Aanpassingen maatregelenpakket
In de huidige afbouwfase van de mond- en klauwzeercrisis in Nederland wordt de aanpak van de bestrijding natuurlijk ook op andere wijze tegen het licht gehouden. Reeds van de zomer zijn een aantal gesignaleerde mogelijke verbeteringen omgezet in concrete acties. Een aantal directies en diensten van LNV, evenals actoren van buiten LNV hebben hun eigen handelen geëvalueerd of zijn daar nog mee bezig. In aansluiting daarop en om een zekere regie in de aanpak te kunnen voeren zijn een viertal gedachtenwisselingen vorm gegeven tussen het departement, andere overheden (zoals provincies en gemeenten) en het landbouwbedrijfsleven. Doel van deze gesprekken was vast te stellen welke, tijdens de crisis gebleken knelpunten, op korte dan wel wat langere termijn omgezet kunnen worden in verbeteringen (het gaat dan onder andere om zaken als behandeling van mest, melk, veevoer, specificatie compartimentering, inzet preventieve maatregelen, ruimingsprotocol etc.). Het gaat daarbij niet alleen om de te nemen maatregelen maar ook om de organisatie van bijvoorbeeld overleg met betrokken actoren. Een en ander zal resulteren in wijzigingen in en aanvullingen op het pakket van maatregelen die ook in het desbetreffende draaiboek verwerkt zullen worden. De totale afronding van het gehele pakket zal nog dit jaar plaatsvinden.

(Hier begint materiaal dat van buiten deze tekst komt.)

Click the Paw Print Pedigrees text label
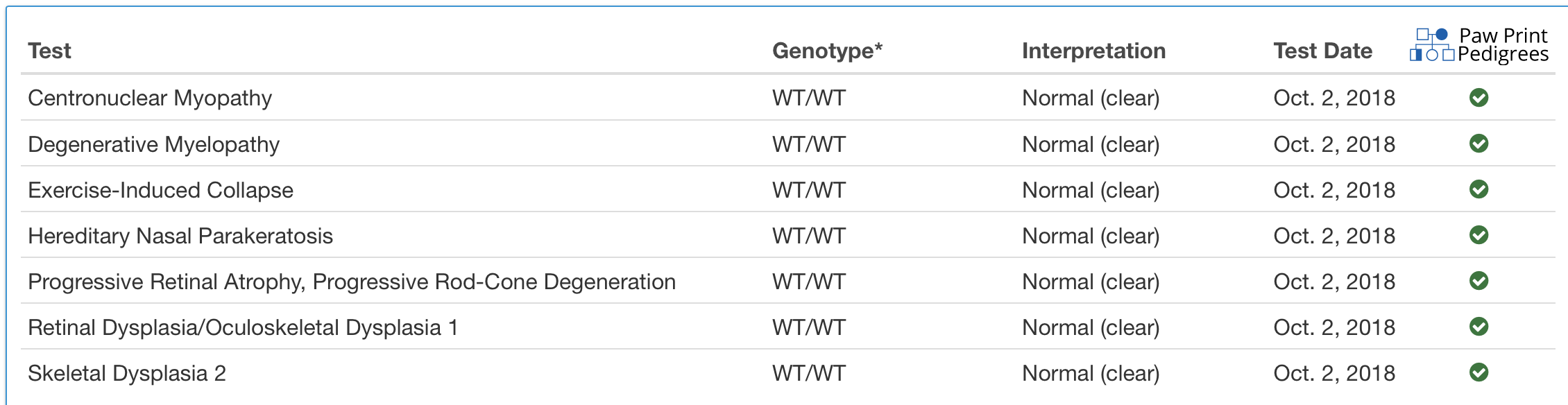Screen dimensions: 1568x405 click(x=1503, y=45)
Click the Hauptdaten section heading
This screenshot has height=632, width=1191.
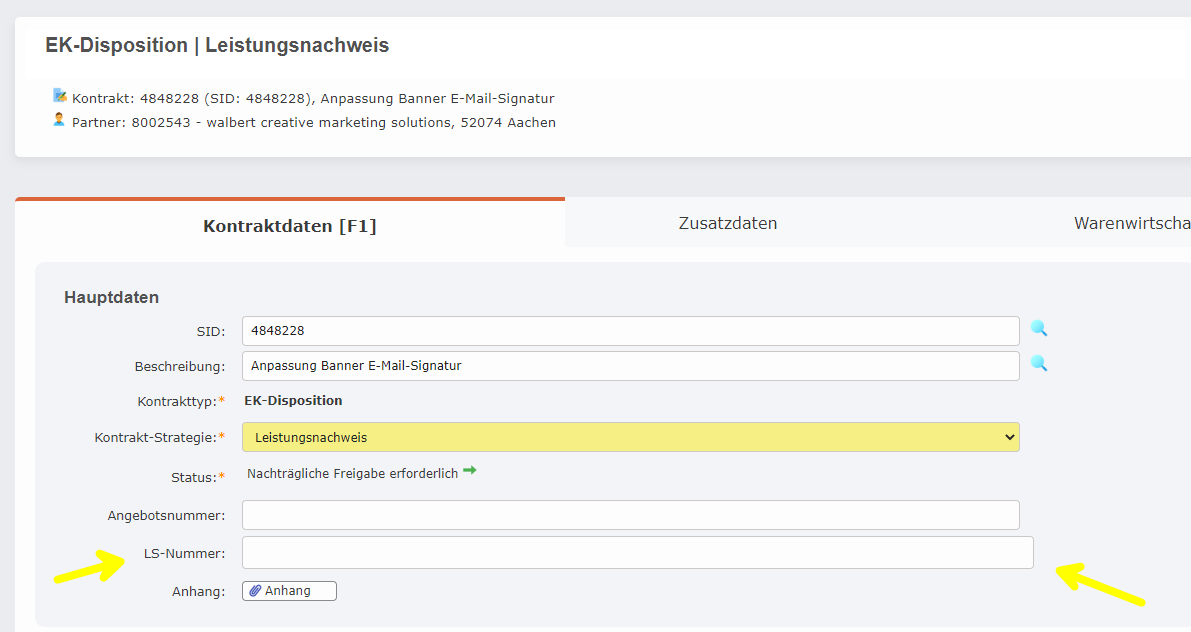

Omdat het van zeer groot belang is te zorgen voor draagvlak voor te nemen maatregelen bij een onverhoopt nieuwe uitbraak van mond- en klauwzeer zullen bovengenoemde wijzigingen in overleg met het bedrijfsleven en andere betrokkenen worden opgesteld. In het aangepaste draaiboek zal ook specifiek aandacht worden besteed aan de aspecten communicatie en administratieve organisatie.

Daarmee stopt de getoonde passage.